Ever click on a link or open an attachment in an email, even though you’re not quite sure who it’s from?
Cyber criminals have skillfully figured out how to create emails that look like they’re coming from legitimate sources, including banks, government agencies, and other services and businesses. Get savvy in recognizing these frauds since often they not only collect your personal and financial information, but also infect your device with malware and viruses.
You know you’re a good person when your first instinct is to help when you receive an email or call from a government official, family member, or friend asking you to wire money.
You know you’re a smart person when you don’t immediately fall for it and verify whether the situation is real or not.
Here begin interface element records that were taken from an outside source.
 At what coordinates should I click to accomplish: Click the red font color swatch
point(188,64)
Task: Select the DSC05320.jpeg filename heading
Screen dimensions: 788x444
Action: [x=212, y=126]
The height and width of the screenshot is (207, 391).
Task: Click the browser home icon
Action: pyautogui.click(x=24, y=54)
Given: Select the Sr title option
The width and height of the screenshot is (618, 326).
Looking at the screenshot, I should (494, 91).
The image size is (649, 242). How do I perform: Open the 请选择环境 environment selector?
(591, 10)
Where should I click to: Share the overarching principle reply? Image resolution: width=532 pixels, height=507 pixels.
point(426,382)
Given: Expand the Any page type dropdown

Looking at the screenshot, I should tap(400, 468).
Criminals have become experts at impersonating those closest to you by exploiting your personal information available online.
“You’ve won” scams
Winning isn’t always what it’s cracked up to be.
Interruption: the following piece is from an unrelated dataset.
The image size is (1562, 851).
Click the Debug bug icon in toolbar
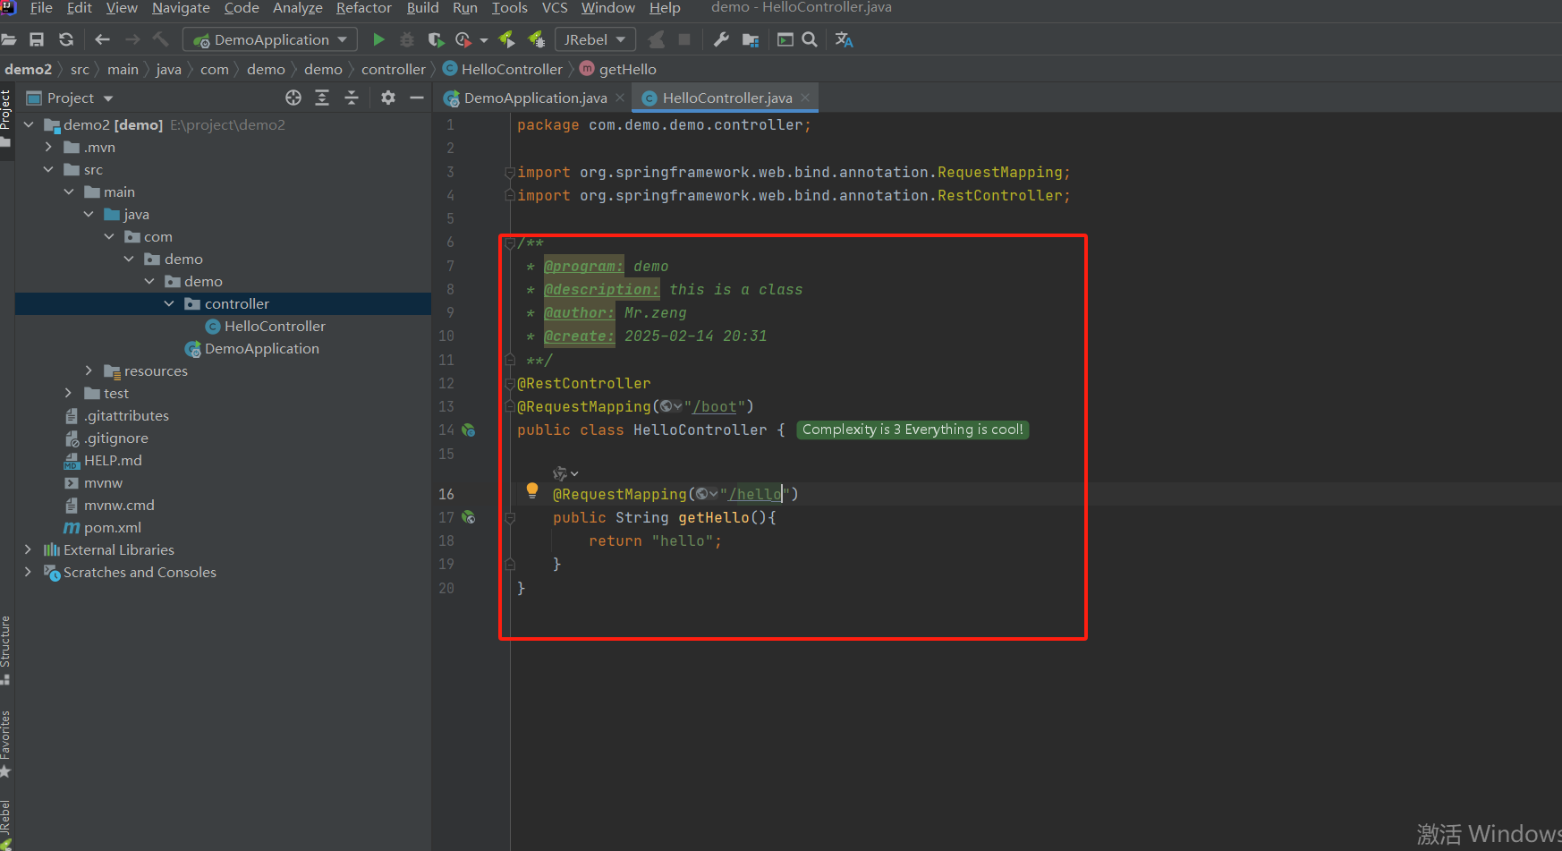407,39
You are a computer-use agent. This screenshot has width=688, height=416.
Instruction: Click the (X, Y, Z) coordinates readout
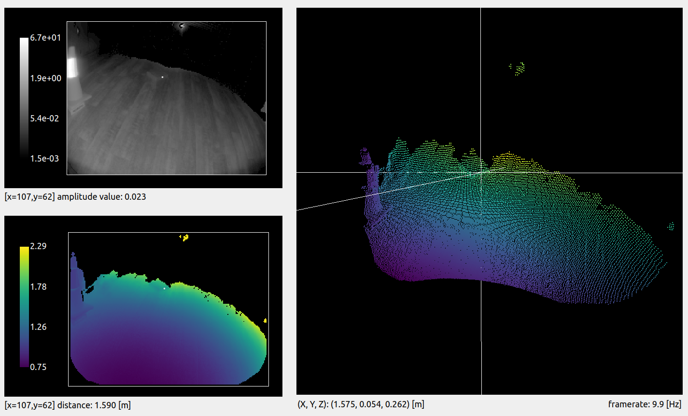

If you receive an email stating you’ve won a prize, the lottery, or a sweepstakes, be instantly on your guard if you are asked to pay a fee or tax for the prize, or if there’s a request for your credit card or bank account information. Here, you can win by not falling for this scam.
Keep your stress levels low and be wary of calls, emails, or letters that promise big savings in your health insurance.
Cyber criminals will usually request your Medicare or health insurance information, social security number, or financial information. Not falling for these scams will give you a skeptical—but healthy—outlook on cyberspace.
Tech support scams
If it ain’t broke, don’t fix it.
If someone claiming to be with a technology company contacts you and wants to diagnose a computer problem you didn’t know you had, or provide tech support you have not requested, stop! If you receive an unexpected pop-up or spam email about an urgent problem with your computer, stop! Scammers are likely using a nonexistent problem to obtain remote access to your computer or banking information.
Victims of identity theft often feel violated—rightly so, since this crime involves someone using your personal information to obtain money or credit. Signs that you may be a victim of identity theft:
- bills for products or services you never purchased;
- unauthorized withdrawals from your bank;
- unauthorized charges on your credit card statements;
- unauthorized charges on your credit card or new accounts in your name—which you never opened;
- noticing a decrease in the amount of mail or bills you receive; or
- a decrease in the amount of mail or bills you receive, or being rejected, or denied, for a credit application.
Don’t ignore any of these suspicious signals; report them immediately. The longer you wait, the more time-consuming, costly, and exhausting it can be to rectify the situation.